E de sua memória surgem mais do que imagens; há reflexões sobre tudo aquilo que se esvaneceu no tempo, mas que permanece lacrado em alguma ante-sala do passado. É desse vão no tempo-espaço que ele resgata os três personagens centrais da trama: a jovem Zoé (Patrícia Selonk), o ator Téo (Thales Coutinho) e a cantora Léa (Rosana Stavis), todos ligados, de algum modo, à morte (que aliás é personificada na figura de uma enfermeira e de uma puta, vividas por Simone Vianna).
''Antes da Coisa Toda Começar'' traz todas as marcas registradas do grupo Armazém, desde a cenografia móvel e que trabalha com diferentes altitudes até a forma como os atores proferem o texto, as marcações e as falas cheias de pequenas e deliciosas surpresas. E é o Armazém principalmente ao buscar uma nova adequação para tudo isso, subvertendo as regras. Por esse lado, a música executada ao vivo pelos próprios atores a princípio pode até causar certo estranhamento, mas depois se justifica por estabelecer um diálogo entre os fragmentos sem descambar no musical.
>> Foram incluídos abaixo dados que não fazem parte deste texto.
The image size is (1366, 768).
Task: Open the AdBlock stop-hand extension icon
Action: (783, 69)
E as cenas são isso: fragmentos, mesmo. Porque o passado, o presente e o futuro não precisam respeitar uma linha quando não se está preso ao espaço. As histórias também se intercalam sem se interligarem (pelo menos não diretamente), e o texto preciso de Maurício Arruda Mendonça e Paulo de Moraes (que também é o diretor) não deixa brechas para essa coisa toda desandar.
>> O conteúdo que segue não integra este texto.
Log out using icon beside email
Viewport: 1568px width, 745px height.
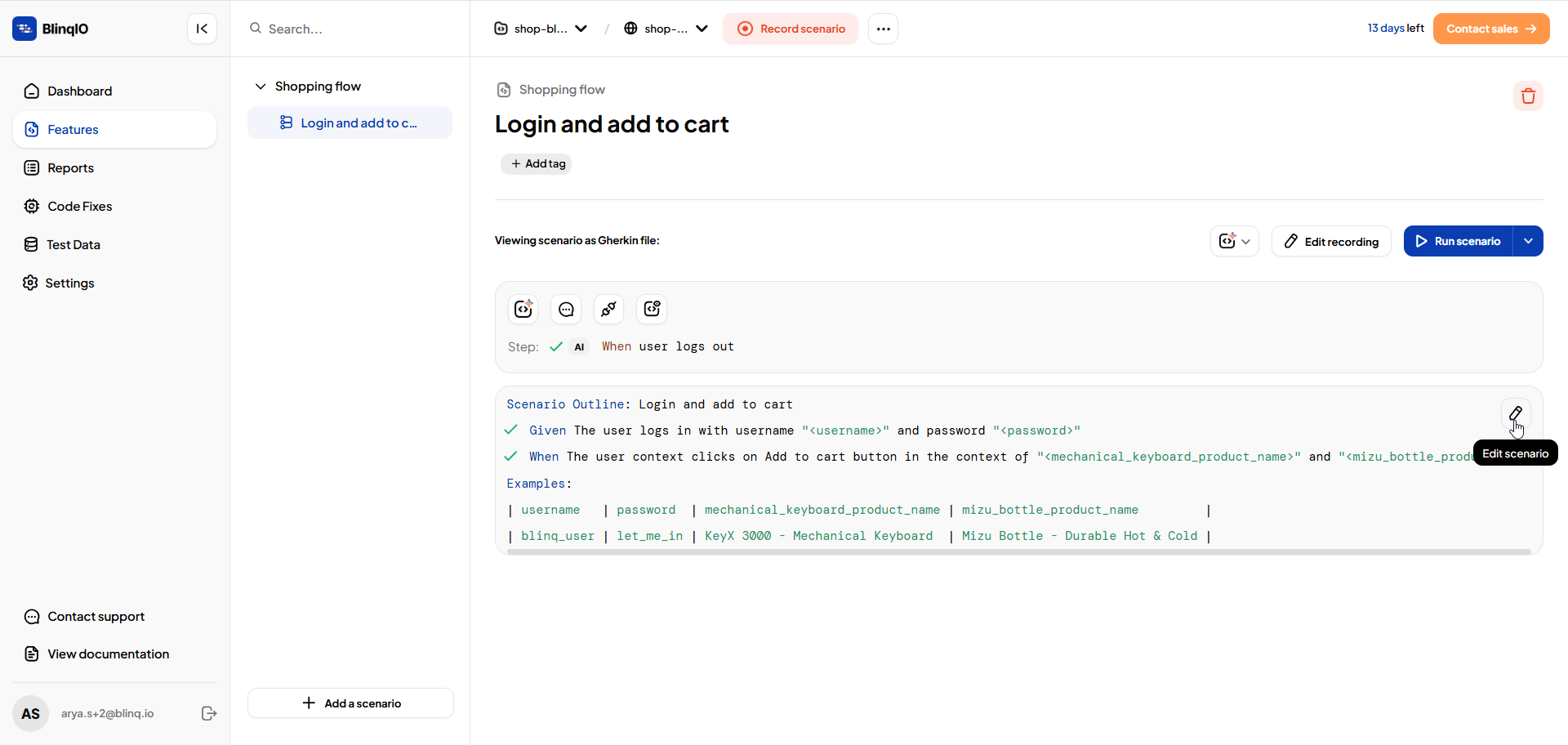click(209, 713)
A direção de Moraes, juntamente com o trabalho dos atores, mais uma vez contribui para que a peça seja muito mais do que uma reunião de histórias que dialoga com o fazer teatral.
Patrícia Selonk brilha com a intensa Zoé, jovem inebriada de vida que se lança ao abismo de um amor proibido. Thales Coutinho mantém sua atuação densa e sabe imprimir a dose certa de comicidade no ator frustrado Téo. Também não dá para não se render a Ricardo Martins (o mesmo do Espectro) no papel do carismático travesti Rufus.
Já Rosana Stavis está perfeita como Léa, a cantora que se recupera de uma tentativa de suicídio e luta para não perder essa vontade de morrer. E se eu senti falta de Simone Mazzer não foi por falha de Rosana, e sim porque me pareceu que o papel havia sido criado para e moldado por Simone.
Depois de uma hora e meia de espetáculo, quando o Ouro Verde fica às voltas apenas com os próprios fantasmas e as pessoas retornam às suas rotinas (cada uma carregando a sua ante-sala particular do mundo), a gente percebe que tudo o que existia antes era invenção e memória. E, depois dessa coisa toda começar, se ainda não há a memória, só nos resta inventar.